----- Fragmento para leer -----

Ahora bien, si en el mundo secular la función del psicólogo sigue siendo bastante desconocida (aunque afortunadamente cada vez menos, hemos de decir), dentro de las iglesias evangélicas no sólo es vista como una incógnita, sino que además ha sido y sigue siendo una figura que genera dudas y desconfianza en muchos debido a varias razones.
Añadido a todas las ya señaladas con anterioridad y que pertenecen al ámbito de lo estrictamente humano,
en el entorno eclesial se ha demonizado a veces la figura del psicólogo debido (y lo digo sin ningún miedo a equivocarme) principalmente por una gran dosis de ignorancia. Se nos han achacado todo tipo de papeles que no desempeñamos (algunos han creído que éramos poco menos que curanderos), pero principalmente se ha culpabilizado a quienes han querido solicitar ayuda profesional en este sentido tildándoles de estar “faltos de fe”, de no confiar suficientemente en el Señor y de delegar su búsqueda de sanidad en las fuentes equivocadas. Ante este panorama, evidentemente, han sido muchos los que se han replanteado seriamente la opción de pedir este tipo de ayuda y han preferido evitar cualquier tipo de crítica en este sentido. Otros han sido valientes y han seguido adelante con lo que consideraban que era una opción legítima y han solicitado atención psicológica.

----- Filas proporcionadas -----

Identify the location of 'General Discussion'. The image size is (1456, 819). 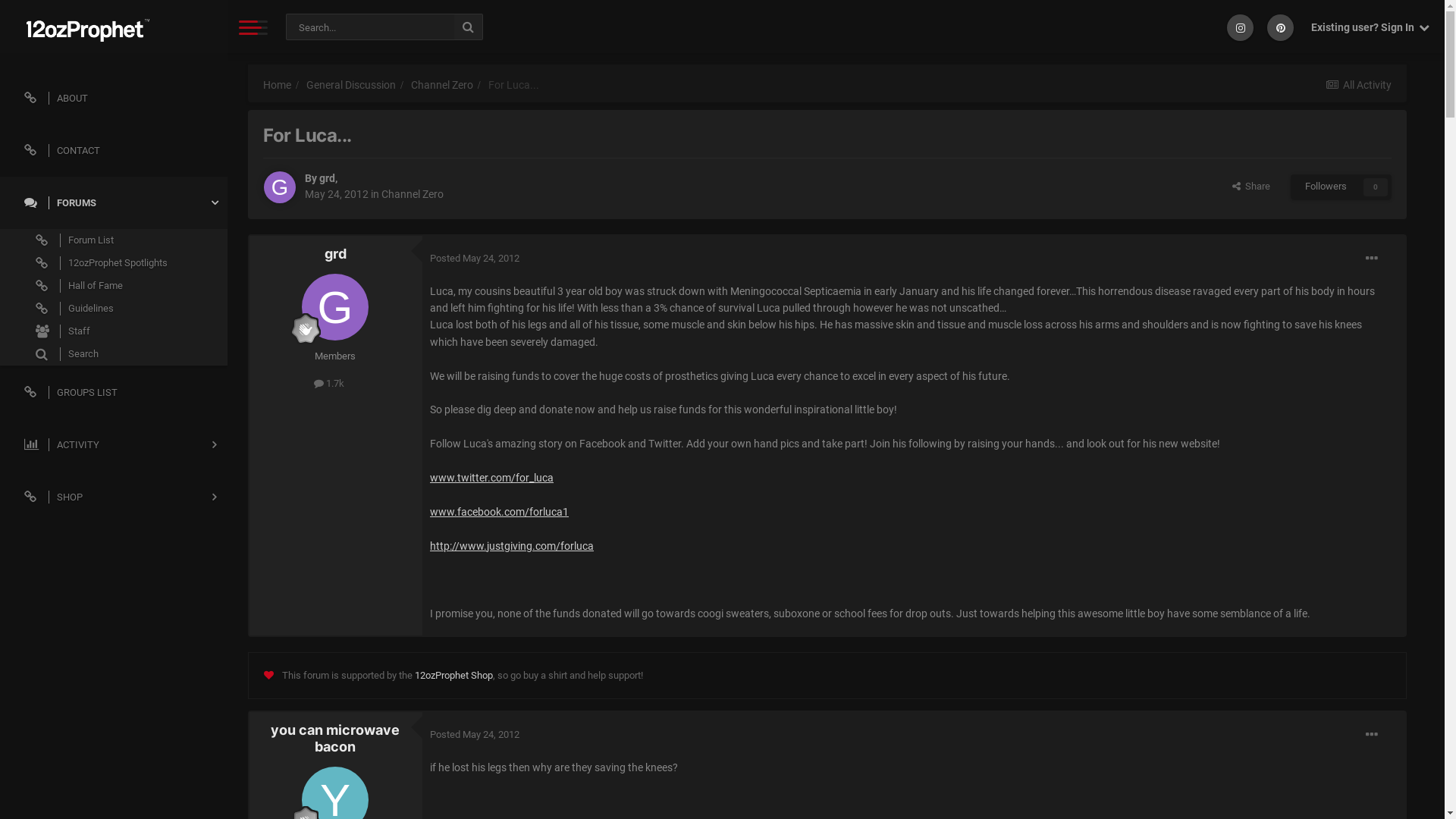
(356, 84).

-----
----- Filas proporcionadas -----

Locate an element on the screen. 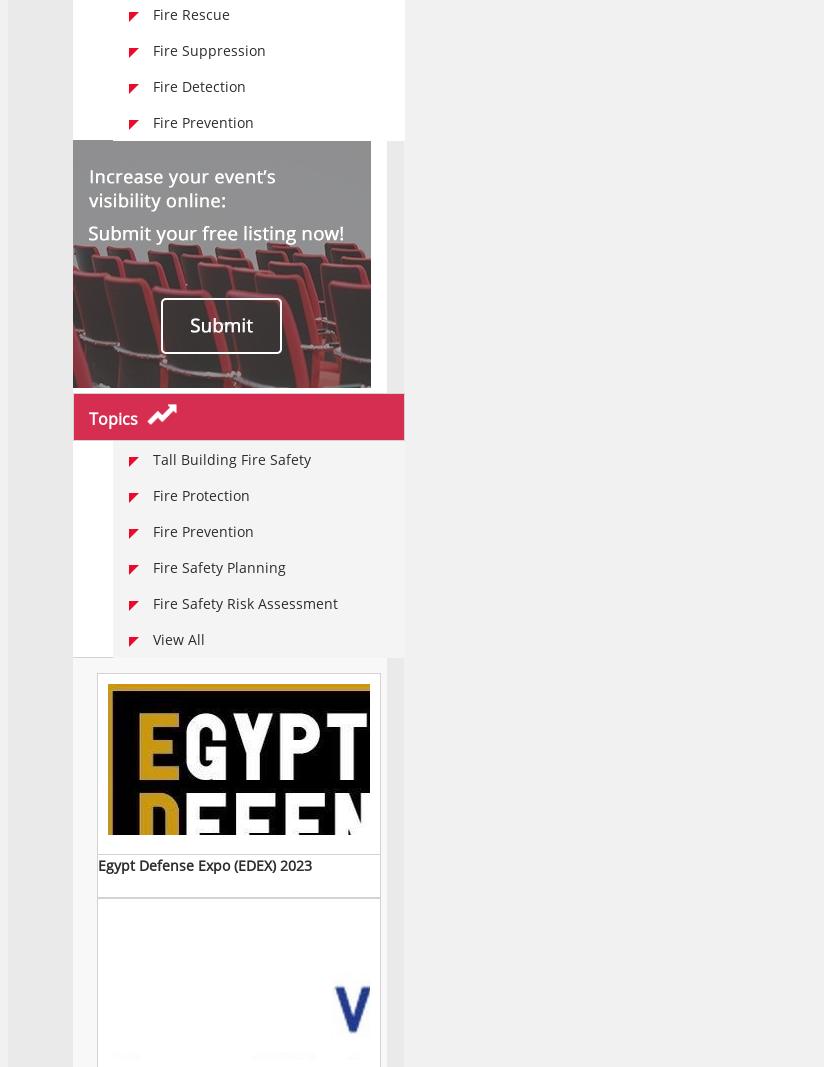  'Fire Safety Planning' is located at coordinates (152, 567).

-----

# Explorar el material:
A: Edita el tramo del fragmento sobre el psicólogo en las iglesias evangélicas que va de "Ahora bien, si" a "a varias razones.", sustituyendo "desconfianza" por "recelo".
B: Por favor, continúa el fragmento sobre el psicólogo en las iglesias evangélicas a partir de su última oración.
Las filas no tienen relación con el fragmento.

# Respuestas:
A:
Ahora bien, si en el mundo secular la función del psicólogo sigue siendo bastante desconocida (aunque afortunadamente cada vez menos, hemos de decir), dentro de las iglesias evangélicas no sólo es vista como una incógnita, sino que además ha sido y sigue siendo una figura que genera dudas y recelo en muchos debido a varias razones.

B:
Sí es cierto que
dentro de la Psicología como ciencia ha habido y hay muy diferentes escuelas y orientaciones. Algunas de ellas, ciertamente, están muy lejos de los principios cristianos que vemos en la Bíblia. Por poner sólo un ejemplo, las escuelas de corte humanista ponen su énfasis en la centralidad del hombre y en sus “infinitas” capacidades y potencialidades, algo que la Palabra plantea de forma completamente opuesta. Pero ni todos los psicólogos trabajamos bajo el enfoque humanista ni todo lo que plantea esta escuela (como tantas otras que han sido y siguen siendo tremendamente criticadas, como la psicodinámica, proviniente de los estudios de Freud, entre otros) es antibíblico.
Como en todo en la vida, se hace necesaria aquí una buena dosis de sabiduría y discernimiento para poder distinguir lo apropiado de lo inapropiado, lo precioso de lo vial, lo útil de lo contraproducente y lo bíblico de lo antibíblico. ¿O vamos a desechar, quizá, aportaciones tan útiles e innegables como la necesidad de escuchar profunda y activamente a otros para poder ayudarles? Esto, para sorpresa de muchos, proviene principalmente de la escuela humanista, de la misma forma que el concepto de mecanismo de defensa o el inconsciente provienen del psicoanálisis. Aquí, como en todo, hay parte aprovechable y otra que podemos no tener en cuenta, pero las generalizaciones simplistas, reconozcámoslo, han hecho y están haciendo mucho más daño que bien.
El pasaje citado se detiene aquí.